ACTIVITY:
Look at each line below and count those with the word "Open"; the answer is that number only.
*** INPUT FOR THIS TASK ***
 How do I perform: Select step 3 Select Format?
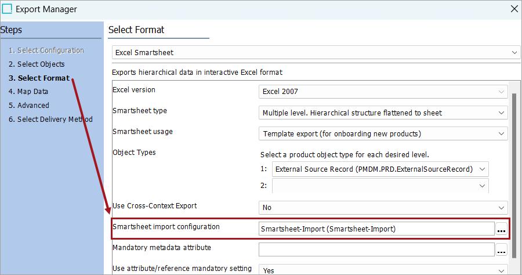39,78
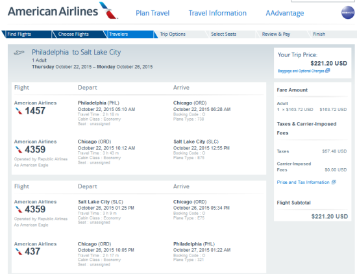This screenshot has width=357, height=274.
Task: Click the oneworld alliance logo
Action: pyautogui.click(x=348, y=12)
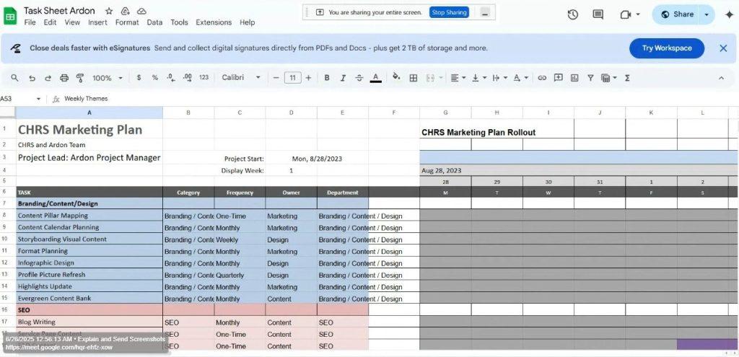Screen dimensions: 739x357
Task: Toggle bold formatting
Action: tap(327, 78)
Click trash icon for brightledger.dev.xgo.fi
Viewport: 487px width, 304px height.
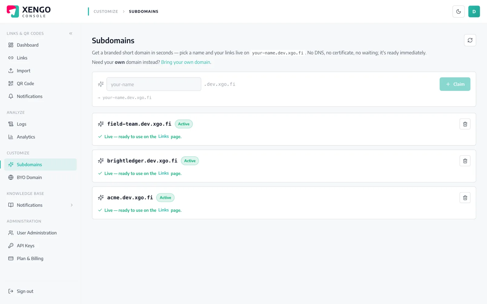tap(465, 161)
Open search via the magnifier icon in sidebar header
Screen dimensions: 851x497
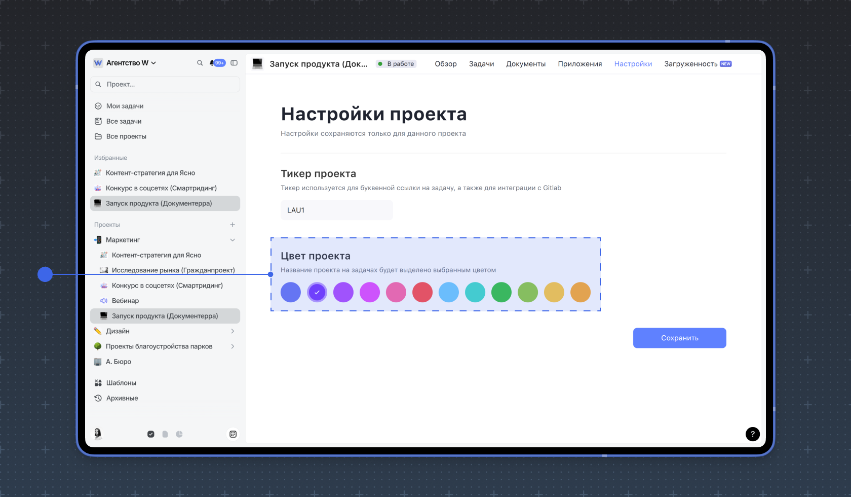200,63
***
*** INPUT FOR THIS TASK ***
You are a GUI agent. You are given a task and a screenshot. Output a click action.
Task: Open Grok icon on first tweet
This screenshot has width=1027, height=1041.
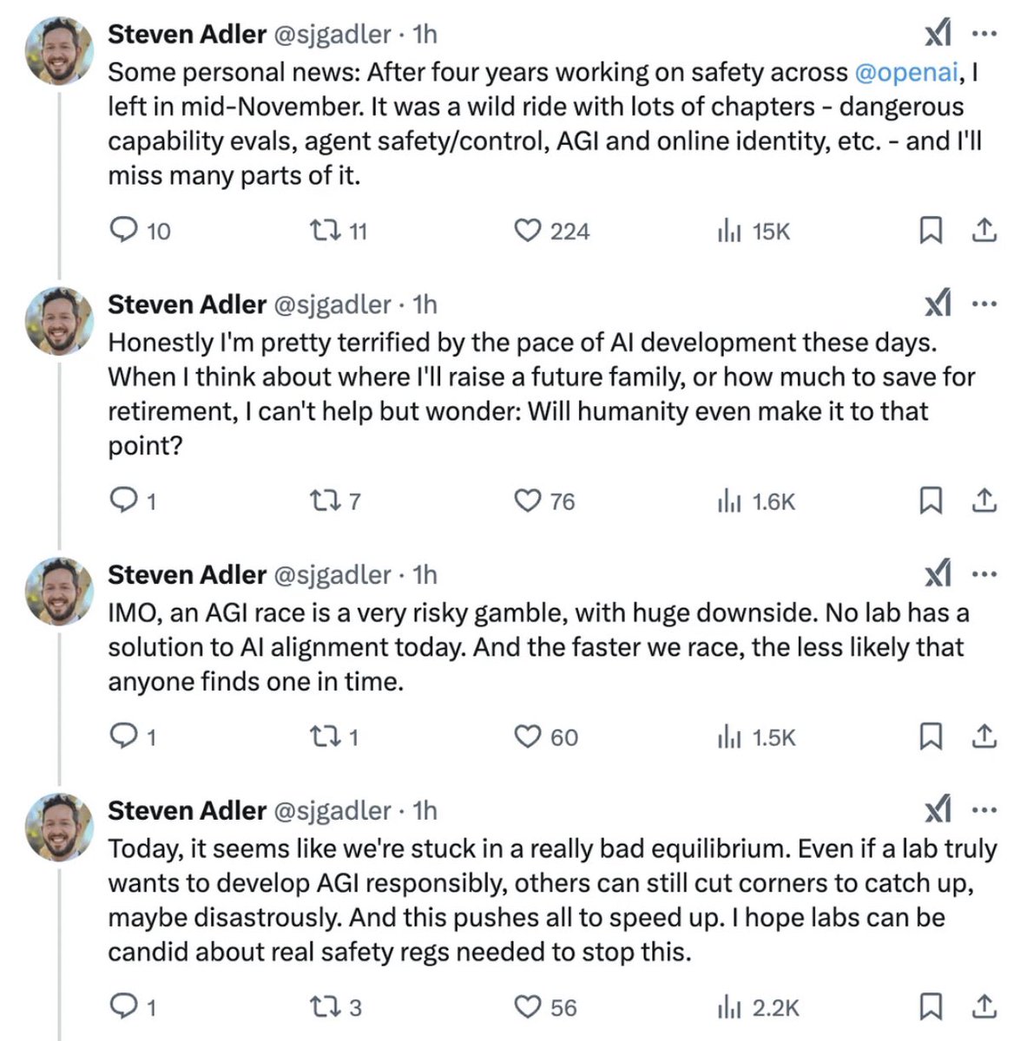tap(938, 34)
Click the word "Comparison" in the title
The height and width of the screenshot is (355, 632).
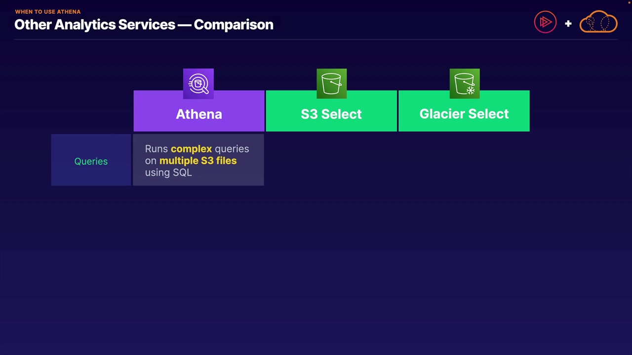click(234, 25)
***
*** INPUT FOR THIS TASK ***
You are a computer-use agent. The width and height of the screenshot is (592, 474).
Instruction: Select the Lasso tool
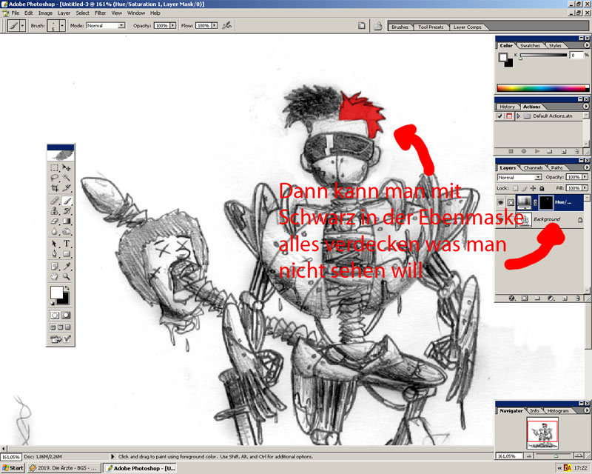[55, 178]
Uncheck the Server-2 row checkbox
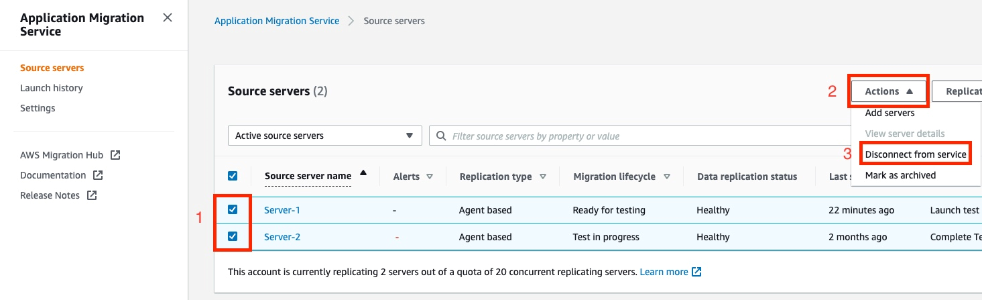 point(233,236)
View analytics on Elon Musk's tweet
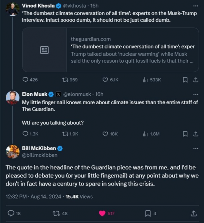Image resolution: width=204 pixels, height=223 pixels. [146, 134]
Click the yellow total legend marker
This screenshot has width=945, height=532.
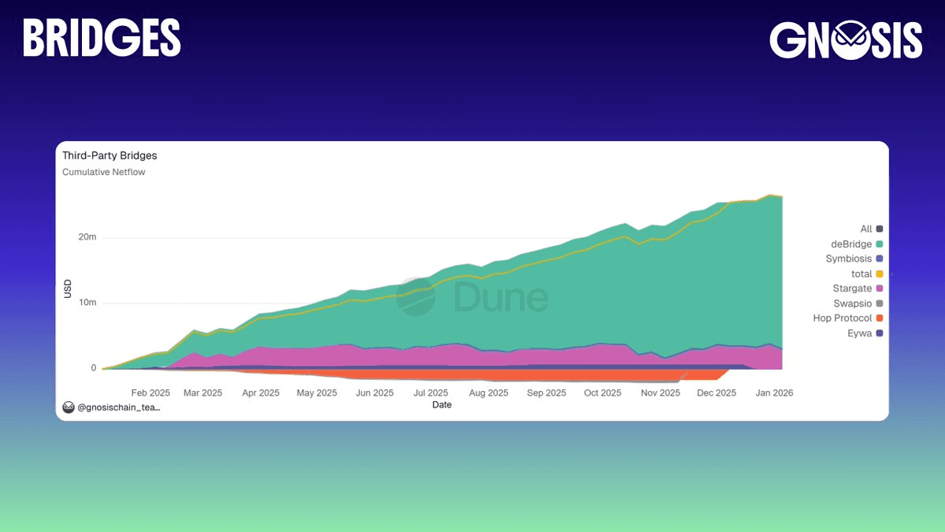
***
RESULT OF THIS EXERCISE:
2